As the holidays get closer it can be tempting to buy the shiniest and most expensive gifts to make the people around you happy. After all, it’s the season of giving, of family, and spending time with those you love.
But no one ever said ‘tis the season to jack up your credit cards. So take a few minutes to plan your holiday gift attack so you won’t hate the mailbox come January.
Don’t deck the halls with credit card debt.
-Start a holiday fund. Have a few dollars from your paycheck deposited in a savings account set aside just for Christmas. A cash only Christmas avoids credit card interest.
-Make a written list. Trying to keep the information in your head while also dealing with the rest of the holiday madness is a recipe for failure.
-Set a spending limit and be firm about it. Know exactly what you can afford to prevent surprises when you finally add it all up. And here’s a little piece of info that may influence your decision: credit cards charge interest. Sometimes lots of interest. Multiply whatever your limit is by your interest rate. If you don’t pay off your credit cards each month this is the extra amount that you can tack on. Yikes!
-Make a firm list of everyone you’re buying for and try not to deviate from it.

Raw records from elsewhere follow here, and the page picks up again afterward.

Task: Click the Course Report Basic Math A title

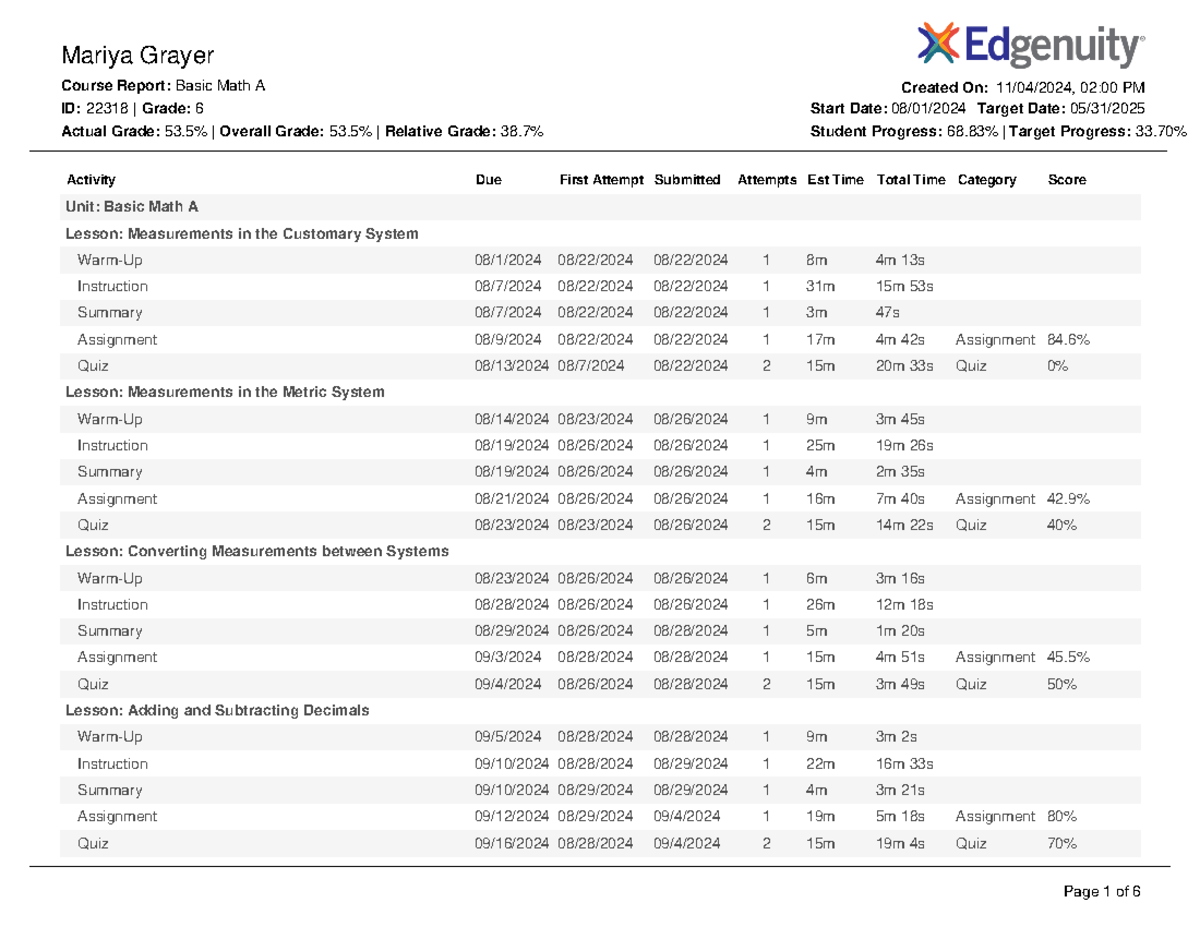Action: point(163,85)
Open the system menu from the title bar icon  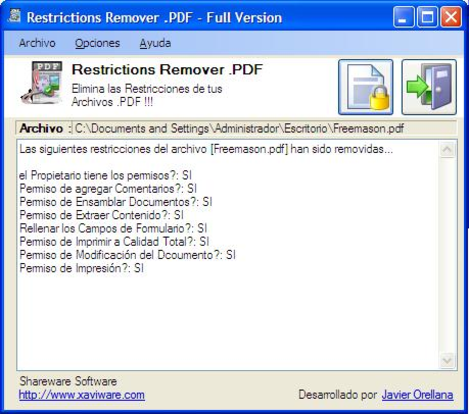point(14,16)
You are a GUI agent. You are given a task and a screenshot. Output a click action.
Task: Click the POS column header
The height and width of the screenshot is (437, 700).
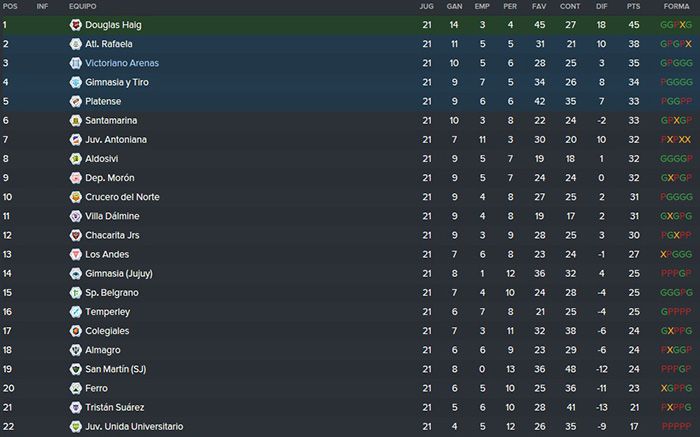10,6

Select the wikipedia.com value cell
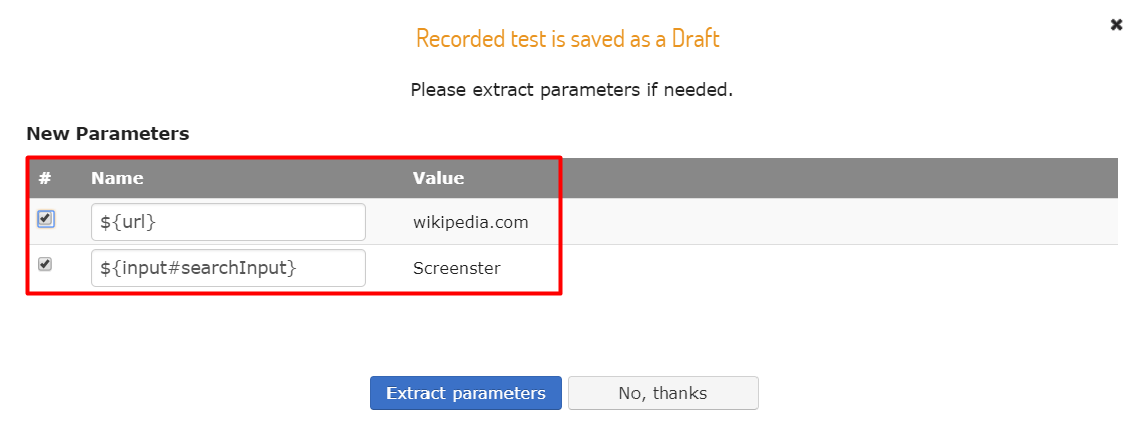pyautogui.click(x=471, y=222)
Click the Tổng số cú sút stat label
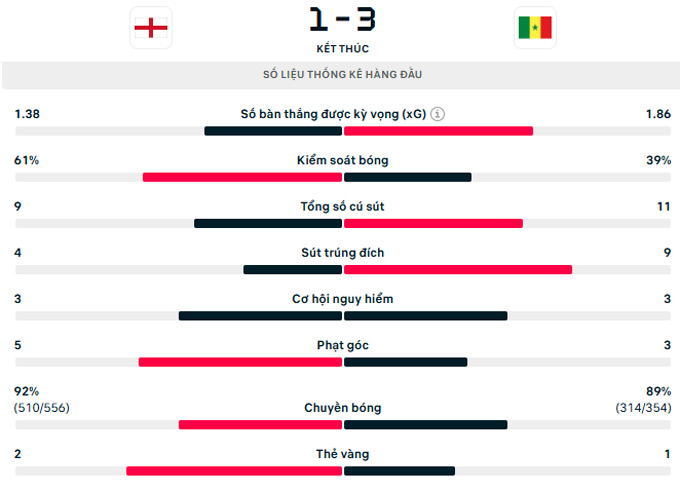Image resolution: width=680 pixels, height=491 pixels. coord(342,206)
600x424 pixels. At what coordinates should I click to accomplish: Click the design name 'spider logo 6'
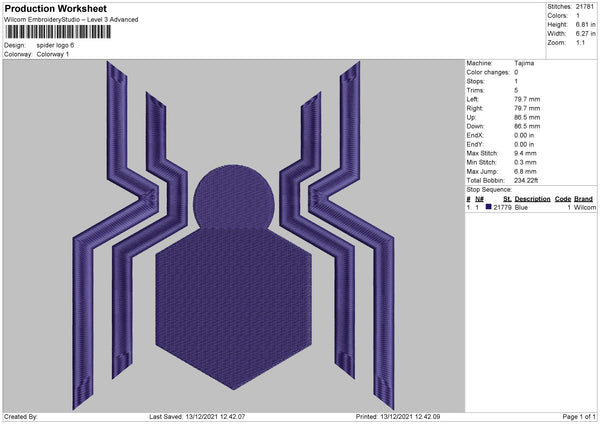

Add potential gift items to each name and surf the web to estimate prices. Since you know your spending limit you can modify the gifts before you even set out.
-Get gift receipts. If anything you buy turns out to be defective, a duplicate, or just the wrong size, you can aid in returns.
-Keep a running total as you shop to make sure you’re sticking to your budget. Taxes can influence your total so you may need to modify a bit.
-And support your local businesses (we are one, after all) and buy a few items from area stores. Money you spend locally stays local. Plus you’ll likely find a unique gift selection for those really special people in your life.
Saving your money, setting a spending limit, carefully selecting gifts, and buying only what you can afford can make the holidays a much more relaxing time. A stressful time is putting all your Christmas debt on your credit cards and paying them off over time. It may seem easy and painless to just swipe that credit card and move on, but this is how consumers get into trouble. This debt will stick around long after the gifts you buy have broken, run out, lost their appeal or no longer fit… and who needs that?